*TASK INSTRUCTIONS*. Your job with the data below: print everything from the line that holds "You are a computer-use agent." down to the line that holds "Instruction: Open Windows", ends included, exactly, and nothing else.

*DATASET EXCERPTS*.
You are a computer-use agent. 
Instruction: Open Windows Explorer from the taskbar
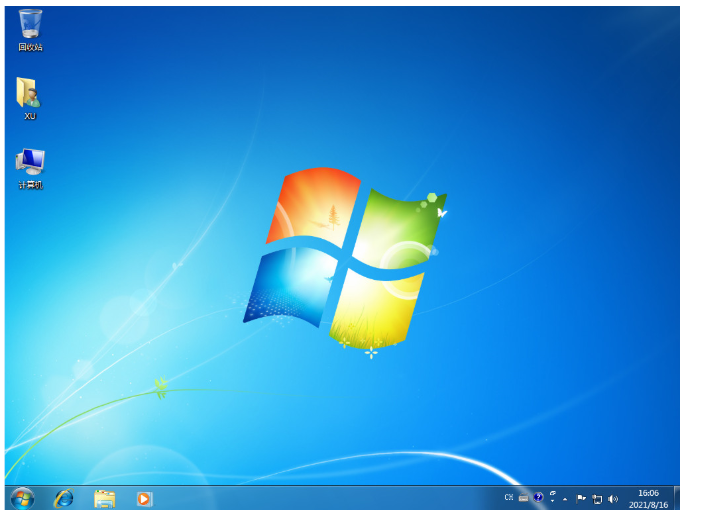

==

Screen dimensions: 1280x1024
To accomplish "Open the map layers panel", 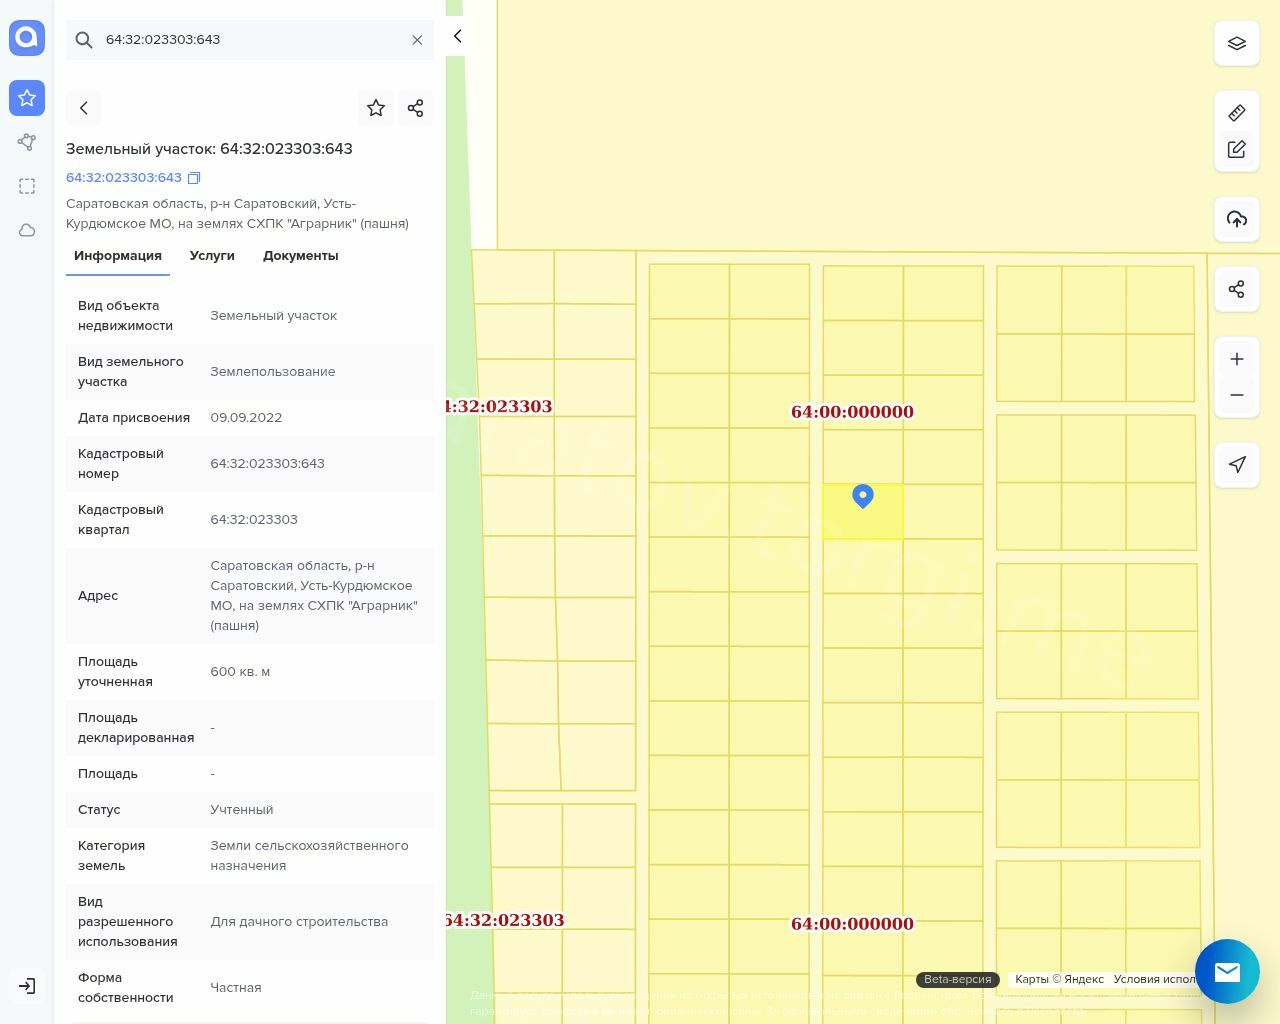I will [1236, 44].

--

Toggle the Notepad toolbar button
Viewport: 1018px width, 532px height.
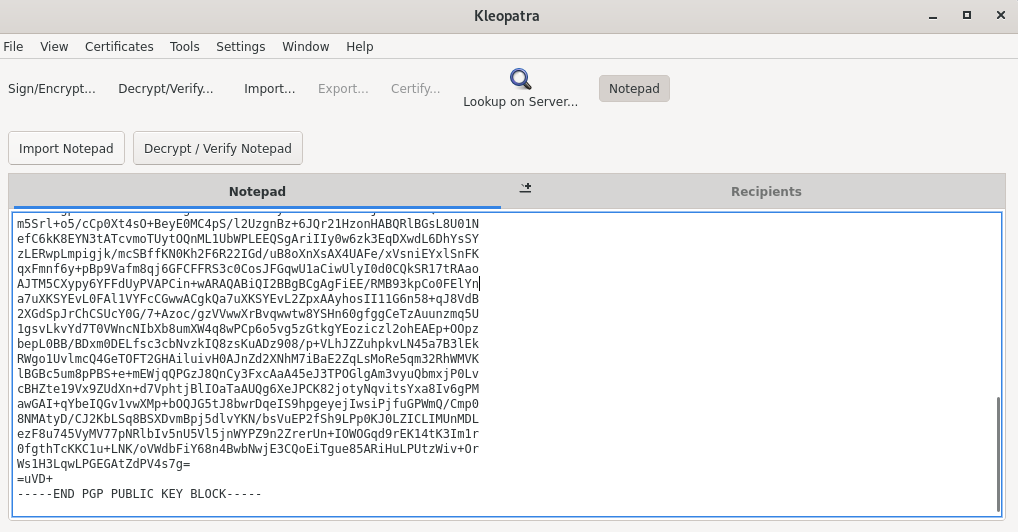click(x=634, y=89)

*WRITTEN SOLUTION*.
You are a computer-use agent. 
Instruction: Open Windows Explorer from the taskbar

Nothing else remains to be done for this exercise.